Penerapan pengolahan tanah sesuai MTmaksimal, dengan traktor, ternak + bajak singkal dengan kedalaman 20 cm, agar mampu meningkatkan produksi padi, telah menjadi kebiasaan tindakan. Hal ini untuk menyediakan media pertumbuhan yang baik dan seragam bagi tanaman padi, serta mengendalikan gulma, selaras Zaini et.al. 2009. Sumberdaya air, infrastruktur pengairan, dan sistem ekologi yang kurang baik mengakibatkan teknis pengairan yang efektif dan efisien, atau intermitten sulit diterapkan di Tasikmalaya.
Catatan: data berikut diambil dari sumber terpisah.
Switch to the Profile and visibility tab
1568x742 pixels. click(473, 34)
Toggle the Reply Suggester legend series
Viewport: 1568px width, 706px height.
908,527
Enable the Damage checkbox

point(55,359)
Selaras dengan Zaini et.al. 2009a, karena tidak adanya jaminan air irigasi, petani di Kabupaten Serang, Pandeglang, dan Lebak Propinsi Banten tidak menerapkan metode pengairan irigasi berselang. Air sebagai dominan faktor pada usahatani padi, teknis pengairan secara efektif dan efisien, seperti teknik berselang, gilir giring, gilir glontor, dan basah – kering, dapat menghemat pemakaian air « 30 Zaini et.al, 2009a. Analisis berpikir sistem system thinking digunakan untuk menjelaskan kompleksitas inovasi PTT yang merupakan paket teknologi sistem usahatani padi terpadu. Model konsepsi, adopsi, dan difusi inovasi PTT menjadi struktur utama dalam sistem inovasi frugal guna menghasilkan produktivitas dan produk padi, beras yang kompetitif dan berkualitas guna mendukung program peningkatan produksi beras nasional P2BN. Pada tataran praktis, pengembangan inovasi PTT yang frugal masih diperlukan untuk penyelesaian berbagai kendala biofisik dan kendala lainnya. Karena inovasi pada PTT meliputi 12 – 14 komponen teknologi usahatani padi, yang dalam penerapannya harus memperhatikan sumberdaya alam sawah irigasi teknis, irigasi semi teknis, sawah tadah hujan, lahan kering dan sumberdaya manusia strata sosial ekonomi petani kelas atas, menengah, bawah. Artinya konsep inovasi PTT yang frugal akan merespon terhadap keterbatasan sumberdaya alam, manusia, baik keuangan, material maupun institusional, dan menggunakan berbagai metode yang merubah hambatan menjadi keuntungan. Inovasi PTT yang frugal meminimalkan penggunaan sumber daya dalam pengembangan dan produktivitas, dengan memanfaatkan cara-cara baru sehingga dapat menghasilkan produk yang lebih murah.